● INSTRUCTIONS TO FOLLOW
Please retype the records below exactly, from the first line down to and including the line with "Viewport: 303px width, 317px height.".

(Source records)
__________
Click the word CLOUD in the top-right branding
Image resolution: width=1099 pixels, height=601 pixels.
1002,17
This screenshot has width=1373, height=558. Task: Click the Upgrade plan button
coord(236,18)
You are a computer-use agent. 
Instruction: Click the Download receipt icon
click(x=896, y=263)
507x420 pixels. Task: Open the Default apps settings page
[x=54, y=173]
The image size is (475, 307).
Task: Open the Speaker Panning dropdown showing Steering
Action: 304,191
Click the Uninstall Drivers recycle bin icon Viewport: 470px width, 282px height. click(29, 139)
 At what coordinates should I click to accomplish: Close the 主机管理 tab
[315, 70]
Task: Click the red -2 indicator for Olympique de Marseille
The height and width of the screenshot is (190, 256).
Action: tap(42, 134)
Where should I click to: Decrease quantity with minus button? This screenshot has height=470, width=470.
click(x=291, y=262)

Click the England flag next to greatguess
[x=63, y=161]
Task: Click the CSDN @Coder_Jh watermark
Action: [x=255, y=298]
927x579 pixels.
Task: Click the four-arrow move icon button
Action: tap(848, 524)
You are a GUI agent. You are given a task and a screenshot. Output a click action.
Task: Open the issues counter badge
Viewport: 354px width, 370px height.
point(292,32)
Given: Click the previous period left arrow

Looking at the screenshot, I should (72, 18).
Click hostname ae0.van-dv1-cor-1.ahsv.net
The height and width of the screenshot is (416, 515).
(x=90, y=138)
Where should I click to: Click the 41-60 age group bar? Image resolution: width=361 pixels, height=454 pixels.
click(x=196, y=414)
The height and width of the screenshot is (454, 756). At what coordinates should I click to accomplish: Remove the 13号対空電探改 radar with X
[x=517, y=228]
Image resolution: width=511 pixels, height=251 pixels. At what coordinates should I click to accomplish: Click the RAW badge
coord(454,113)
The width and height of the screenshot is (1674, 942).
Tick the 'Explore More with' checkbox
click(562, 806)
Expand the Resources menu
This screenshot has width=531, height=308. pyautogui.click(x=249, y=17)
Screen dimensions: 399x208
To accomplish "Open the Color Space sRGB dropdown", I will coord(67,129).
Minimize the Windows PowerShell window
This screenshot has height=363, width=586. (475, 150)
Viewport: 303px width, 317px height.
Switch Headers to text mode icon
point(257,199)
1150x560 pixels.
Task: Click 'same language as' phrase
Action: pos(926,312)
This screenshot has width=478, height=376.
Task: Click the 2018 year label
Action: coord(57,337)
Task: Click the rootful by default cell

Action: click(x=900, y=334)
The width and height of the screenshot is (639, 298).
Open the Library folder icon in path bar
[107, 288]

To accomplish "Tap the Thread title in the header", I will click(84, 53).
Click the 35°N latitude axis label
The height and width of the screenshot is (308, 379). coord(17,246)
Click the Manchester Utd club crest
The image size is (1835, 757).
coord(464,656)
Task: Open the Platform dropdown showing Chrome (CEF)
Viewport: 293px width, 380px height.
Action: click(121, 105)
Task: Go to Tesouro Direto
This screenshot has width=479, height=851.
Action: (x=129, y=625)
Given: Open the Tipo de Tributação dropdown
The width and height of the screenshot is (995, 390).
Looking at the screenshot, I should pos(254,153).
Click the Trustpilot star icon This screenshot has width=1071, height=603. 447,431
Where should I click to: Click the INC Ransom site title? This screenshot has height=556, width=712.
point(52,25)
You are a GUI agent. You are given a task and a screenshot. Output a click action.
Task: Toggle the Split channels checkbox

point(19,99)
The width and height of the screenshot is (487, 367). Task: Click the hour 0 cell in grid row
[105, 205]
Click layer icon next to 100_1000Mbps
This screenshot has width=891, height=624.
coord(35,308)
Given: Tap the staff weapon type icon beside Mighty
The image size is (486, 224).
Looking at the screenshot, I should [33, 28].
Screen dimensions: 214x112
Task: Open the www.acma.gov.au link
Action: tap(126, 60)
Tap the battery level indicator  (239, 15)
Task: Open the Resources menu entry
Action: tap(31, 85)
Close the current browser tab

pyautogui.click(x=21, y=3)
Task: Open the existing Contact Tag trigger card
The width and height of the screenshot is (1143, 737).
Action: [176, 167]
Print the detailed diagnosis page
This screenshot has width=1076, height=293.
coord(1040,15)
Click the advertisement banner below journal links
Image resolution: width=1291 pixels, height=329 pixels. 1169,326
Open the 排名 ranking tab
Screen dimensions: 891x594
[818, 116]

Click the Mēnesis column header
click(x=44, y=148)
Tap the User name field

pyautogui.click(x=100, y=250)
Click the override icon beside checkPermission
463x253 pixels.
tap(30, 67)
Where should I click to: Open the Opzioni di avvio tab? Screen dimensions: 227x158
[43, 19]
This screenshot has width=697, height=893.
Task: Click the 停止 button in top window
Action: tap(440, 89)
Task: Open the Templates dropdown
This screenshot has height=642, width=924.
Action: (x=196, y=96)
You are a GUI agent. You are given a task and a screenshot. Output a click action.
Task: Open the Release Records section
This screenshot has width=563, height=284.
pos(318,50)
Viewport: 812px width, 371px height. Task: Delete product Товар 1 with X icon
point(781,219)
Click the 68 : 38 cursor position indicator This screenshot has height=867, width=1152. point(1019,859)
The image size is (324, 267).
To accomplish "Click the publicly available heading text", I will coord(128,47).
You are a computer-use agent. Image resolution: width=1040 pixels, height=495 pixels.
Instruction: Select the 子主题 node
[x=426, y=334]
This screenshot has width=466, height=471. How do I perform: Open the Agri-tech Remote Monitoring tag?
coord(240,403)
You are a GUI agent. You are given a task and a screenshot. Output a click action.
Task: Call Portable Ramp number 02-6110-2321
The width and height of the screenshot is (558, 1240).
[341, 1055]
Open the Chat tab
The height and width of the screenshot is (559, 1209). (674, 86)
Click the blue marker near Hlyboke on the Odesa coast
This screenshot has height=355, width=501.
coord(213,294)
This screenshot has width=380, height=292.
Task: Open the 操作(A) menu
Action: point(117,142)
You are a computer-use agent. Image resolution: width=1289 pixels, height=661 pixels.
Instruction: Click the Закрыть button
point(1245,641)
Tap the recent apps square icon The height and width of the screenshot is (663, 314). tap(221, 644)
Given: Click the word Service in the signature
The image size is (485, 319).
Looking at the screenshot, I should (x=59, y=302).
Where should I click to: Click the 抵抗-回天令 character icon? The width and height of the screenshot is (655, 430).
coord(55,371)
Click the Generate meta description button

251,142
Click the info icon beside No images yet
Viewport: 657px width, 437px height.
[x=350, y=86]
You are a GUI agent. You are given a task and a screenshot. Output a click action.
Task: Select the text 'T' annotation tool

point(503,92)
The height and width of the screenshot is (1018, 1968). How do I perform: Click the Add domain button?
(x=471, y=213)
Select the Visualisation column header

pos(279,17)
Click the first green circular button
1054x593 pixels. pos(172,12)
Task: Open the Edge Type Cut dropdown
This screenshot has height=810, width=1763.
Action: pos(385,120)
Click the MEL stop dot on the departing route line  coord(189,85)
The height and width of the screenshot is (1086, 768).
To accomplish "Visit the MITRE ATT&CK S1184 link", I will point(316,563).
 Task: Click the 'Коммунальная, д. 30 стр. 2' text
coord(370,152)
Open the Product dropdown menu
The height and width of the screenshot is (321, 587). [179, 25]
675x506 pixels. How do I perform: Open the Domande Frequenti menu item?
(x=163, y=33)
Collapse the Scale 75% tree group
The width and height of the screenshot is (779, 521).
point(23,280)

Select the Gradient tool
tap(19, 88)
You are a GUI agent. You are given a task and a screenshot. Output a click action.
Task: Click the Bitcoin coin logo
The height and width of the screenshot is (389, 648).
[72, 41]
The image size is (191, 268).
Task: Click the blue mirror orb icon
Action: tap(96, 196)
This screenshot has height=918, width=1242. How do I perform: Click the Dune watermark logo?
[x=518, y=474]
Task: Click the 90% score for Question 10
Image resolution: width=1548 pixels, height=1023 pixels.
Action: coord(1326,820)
__________
● ANSWER
Click the word CLOUD in the top-right branding
Image resolution: width=1099 pixels, height=601 pixels.
1002,17
This screenshot has width=1373, height=558. Task: Click the Upgrade plan button
coord(236,18)
You are a computer-use agent. 
Instruction: Click the Download receipt icon
click(x=896, y=263)
507x420 pixels. Task: Open the Default apps settings page
[x=54, y=173]
The image size is (475, 307).
Task: Open the Speaker Panning dropdown showing Steering
Action: 304,191
Click the Uninstall Drivers recycle bin icon Viewport: 470px width, 282px height. click(29, 139)
 At what coordinates should I click to accomplish: Close the 主机管理 tab
[315, 70]
Task: Click the red -2 indicator for Olympique de Marseille
The height and width of the screenshot is (190, 256).
Action: tap(42, 134)
Where should I click to: Decrease quantity with minus button? This screenshot has height=470, width=470.
click(x=291, y=262)

Click the England flag next to greatguess
[x=63, y=161]
Task: Click the CSDN @Coder_Jh watermark
Action: [x=255, y=298]
927x579 pixels.
Task: Click the four-arrow move icon button
Action: tap(848, 524)
You are a GUI agent. You are given a task and a screenshot. Output a click action.
Task: Open the issues counter badge
Viewport: 354px width, 370px height.
point(292,32)
Given: Click the previous period left arrow

Looking at the screenshot, I should (72, 18).
Click hostname ae0.van-dv1-cor-1.ahsv.net
The height and width of the screenshot is (416, 515).
(x=90, y=138)
Where should I click to: Click the 41-60 age group bar? Image resolution: width=361 pixels, height=454 pixels.
click(x=196, y=414)
The height and width of the screenshot is (454, 756). At what coordinates should I click to accomplish: Remove the 13号対空電探改 radar with X
[x=517, y=228]
Image resolution: width=511 pixels, height=251 pixels. At what coordinates should I click to accomplish: Click the RAW badge
coord(454,113)
The width and height of the screenshot is (1674, 942).
Tick the 'Explore More with' checkbox
click(562, 806)
Expand the Resources menu
This screenshot has width=531, height=308. pyautogui.click(x=249, y=17)
Screen dimensions: 399x208
To accomplish "Open the Color Space sRGB dropdown", I will coord(67,129).
Minimize the Windows PowerShell window
This screenshot has height=363, width=586. (475, 150)
Viewport: 303px width, 317px height.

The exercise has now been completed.